You know, create something that you would enjoy reading. And if you get that right, you’re well on your way to good-SEO-land. But there’s more to it:
- Choose good keywords, using Google Analytics to research before you publish. I always tell people it’s a good starting point to think about what you would search for if you were trying to find something like your story.
- The number of times a keyword appears divided by total number of words should equal about 3 percent. You want Google to know what you’re writing about, but you don’t want to come across as spammy.
- Create hyperlinks from keywords in-text to content that those words describe. This helps Google understand what you’re linking to.
- Watch your website’s analytics to determine what worked well — and what didn’t. Learn from everything!
Google Analytics is a free tool that allows its users to track things like page views, where users come from and what keywords are most effective. Using an analytics tool like this also allows you to go beyond how many people visited a particular page to determine what kind of community you’re building.
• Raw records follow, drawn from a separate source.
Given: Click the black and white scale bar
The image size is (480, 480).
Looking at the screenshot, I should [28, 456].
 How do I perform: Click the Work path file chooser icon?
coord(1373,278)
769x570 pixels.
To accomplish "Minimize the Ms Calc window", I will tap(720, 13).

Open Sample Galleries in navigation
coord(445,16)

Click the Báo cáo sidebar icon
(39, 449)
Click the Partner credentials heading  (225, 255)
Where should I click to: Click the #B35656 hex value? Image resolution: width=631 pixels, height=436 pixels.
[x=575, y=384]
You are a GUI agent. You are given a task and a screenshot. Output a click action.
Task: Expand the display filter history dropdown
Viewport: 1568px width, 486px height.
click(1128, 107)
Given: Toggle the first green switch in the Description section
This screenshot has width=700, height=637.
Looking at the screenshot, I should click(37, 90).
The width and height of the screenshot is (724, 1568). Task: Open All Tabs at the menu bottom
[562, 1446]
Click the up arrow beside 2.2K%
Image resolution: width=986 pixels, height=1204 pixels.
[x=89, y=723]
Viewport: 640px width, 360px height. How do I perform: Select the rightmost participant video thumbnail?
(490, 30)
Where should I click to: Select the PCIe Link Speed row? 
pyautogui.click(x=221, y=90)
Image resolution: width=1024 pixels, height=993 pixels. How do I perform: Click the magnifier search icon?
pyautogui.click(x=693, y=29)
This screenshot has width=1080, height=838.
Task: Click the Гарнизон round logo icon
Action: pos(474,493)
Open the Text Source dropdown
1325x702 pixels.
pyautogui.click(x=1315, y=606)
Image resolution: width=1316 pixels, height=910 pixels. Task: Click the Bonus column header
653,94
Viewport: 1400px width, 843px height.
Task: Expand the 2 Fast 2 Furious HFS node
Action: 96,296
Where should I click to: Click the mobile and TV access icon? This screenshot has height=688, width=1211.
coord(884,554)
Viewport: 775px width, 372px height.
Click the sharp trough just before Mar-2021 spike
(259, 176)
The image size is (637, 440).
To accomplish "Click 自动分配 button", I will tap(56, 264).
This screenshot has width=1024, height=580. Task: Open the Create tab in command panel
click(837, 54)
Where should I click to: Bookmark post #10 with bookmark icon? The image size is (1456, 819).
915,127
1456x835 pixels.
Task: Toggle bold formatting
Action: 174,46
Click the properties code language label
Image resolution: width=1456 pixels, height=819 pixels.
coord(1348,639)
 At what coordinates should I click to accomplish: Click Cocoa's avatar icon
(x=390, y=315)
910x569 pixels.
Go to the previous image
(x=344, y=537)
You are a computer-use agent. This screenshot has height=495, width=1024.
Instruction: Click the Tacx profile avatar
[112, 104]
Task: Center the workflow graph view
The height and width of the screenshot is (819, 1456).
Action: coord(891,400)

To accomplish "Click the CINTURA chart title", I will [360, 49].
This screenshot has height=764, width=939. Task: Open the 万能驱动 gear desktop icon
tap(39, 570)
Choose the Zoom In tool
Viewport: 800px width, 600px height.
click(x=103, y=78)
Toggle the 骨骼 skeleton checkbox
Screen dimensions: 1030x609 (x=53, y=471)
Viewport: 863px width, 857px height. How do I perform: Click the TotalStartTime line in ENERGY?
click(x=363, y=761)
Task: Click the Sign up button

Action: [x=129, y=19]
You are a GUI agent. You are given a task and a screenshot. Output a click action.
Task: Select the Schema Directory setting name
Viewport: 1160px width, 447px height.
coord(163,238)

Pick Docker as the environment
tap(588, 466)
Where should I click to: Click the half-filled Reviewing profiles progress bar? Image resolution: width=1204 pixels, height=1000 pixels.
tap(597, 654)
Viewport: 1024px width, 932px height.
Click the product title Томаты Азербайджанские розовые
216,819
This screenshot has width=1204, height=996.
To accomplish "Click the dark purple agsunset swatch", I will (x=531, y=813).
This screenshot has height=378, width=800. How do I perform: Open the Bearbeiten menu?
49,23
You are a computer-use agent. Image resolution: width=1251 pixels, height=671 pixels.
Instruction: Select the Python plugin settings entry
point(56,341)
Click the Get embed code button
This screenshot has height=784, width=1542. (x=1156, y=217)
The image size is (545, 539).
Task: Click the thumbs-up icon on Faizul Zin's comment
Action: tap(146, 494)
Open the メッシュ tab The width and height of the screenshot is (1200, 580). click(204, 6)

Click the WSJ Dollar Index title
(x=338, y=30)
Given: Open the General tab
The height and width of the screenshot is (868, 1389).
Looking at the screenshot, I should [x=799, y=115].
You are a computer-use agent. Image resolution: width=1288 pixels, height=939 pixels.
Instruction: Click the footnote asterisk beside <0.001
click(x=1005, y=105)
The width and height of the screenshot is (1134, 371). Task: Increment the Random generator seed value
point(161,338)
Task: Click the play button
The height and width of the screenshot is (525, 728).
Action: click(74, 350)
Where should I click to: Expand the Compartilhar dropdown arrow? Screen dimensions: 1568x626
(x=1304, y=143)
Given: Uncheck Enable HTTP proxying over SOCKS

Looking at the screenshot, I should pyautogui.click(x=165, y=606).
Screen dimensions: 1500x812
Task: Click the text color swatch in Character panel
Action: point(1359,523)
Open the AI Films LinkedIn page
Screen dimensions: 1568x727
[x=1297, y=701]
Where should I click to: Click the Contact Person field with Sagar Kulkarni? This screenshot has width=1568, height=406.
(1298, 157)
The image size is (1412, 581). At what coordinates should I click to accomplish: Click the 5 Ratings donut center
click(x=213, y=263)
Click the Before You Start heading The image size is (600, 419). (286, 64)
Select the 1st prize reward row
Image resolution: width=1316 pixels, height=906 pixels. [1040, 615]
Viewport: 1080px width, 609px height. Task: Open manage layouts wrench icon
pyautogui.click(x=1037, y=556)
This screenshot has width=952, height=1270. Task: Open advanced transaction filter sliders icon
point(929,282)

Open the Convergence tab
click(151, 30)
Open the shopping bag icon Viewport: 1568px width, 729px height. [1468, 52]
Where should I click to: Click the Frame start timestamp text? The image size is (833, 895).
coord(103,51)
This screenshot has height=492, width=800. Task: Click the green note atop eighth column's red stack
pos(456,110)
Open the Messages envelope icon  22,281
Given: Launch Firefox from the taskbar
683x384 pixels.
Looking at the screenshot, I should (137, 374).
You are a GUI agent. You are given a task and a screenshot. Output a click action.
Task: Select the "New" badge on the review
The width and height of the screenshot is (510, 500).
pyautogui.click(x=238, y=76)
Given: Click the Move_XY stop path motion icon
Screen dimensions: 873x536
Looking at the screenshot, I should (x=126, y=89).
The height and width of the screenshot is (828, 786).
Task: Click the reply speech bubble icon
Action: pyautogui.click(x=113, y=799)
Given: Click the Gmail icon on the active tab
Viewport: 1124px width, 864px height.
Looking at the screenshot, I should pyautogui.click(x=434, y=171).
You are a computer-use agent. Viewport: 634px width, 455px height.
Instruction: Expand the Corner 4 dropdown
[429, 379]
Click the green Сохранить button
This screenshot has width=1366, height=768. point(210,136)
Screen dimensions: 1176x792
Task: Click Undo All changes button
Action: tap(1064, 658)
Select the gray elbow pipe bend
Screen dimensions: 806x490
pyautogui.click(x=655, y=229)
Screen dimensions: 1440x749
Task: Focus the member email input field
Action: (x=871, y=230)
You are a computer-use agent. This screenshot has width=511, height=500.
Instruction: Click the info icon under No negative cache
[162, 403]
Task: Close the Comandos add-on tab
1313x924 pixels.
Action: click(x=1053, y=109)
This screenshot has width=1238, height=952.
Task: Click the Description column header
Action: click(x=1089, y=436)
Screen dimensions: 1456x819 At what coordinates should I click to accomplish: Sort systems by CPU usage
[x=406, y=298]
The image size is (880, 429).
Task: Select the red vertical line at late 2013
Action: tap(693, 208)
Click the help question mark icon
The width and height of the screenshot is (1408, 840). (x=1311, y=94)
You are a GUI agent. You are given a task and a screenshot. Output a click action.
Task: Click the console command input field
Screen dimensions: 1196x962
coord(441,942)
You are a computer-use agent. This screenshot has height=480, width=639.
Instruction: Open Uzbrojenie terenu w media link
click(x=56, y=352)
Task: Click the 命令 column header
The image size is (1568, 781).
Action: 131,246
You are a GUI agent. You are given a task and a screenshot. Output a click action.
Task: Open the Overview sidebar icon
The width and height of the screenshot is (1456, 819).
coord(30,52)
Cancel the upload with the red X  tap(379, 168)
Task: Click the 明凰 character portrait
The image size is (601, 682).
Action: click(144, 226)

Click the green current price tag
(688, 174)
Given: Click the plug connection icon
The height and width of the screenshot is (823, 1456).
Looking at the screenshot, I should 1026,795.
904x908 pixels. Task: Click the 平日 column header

Razor Social suggests measuring how many people return to your site, how long people stay on your site and how many pages people visit while on your site. Analyzing your readers’ behavior helps you figure out what’s resonating with them — whether it’s a particular topic or maybe even the styling of your post that your audience prefers.
What analytics tools do you or your company use?
What other SEO practices would you add to this (albeit, basic) list?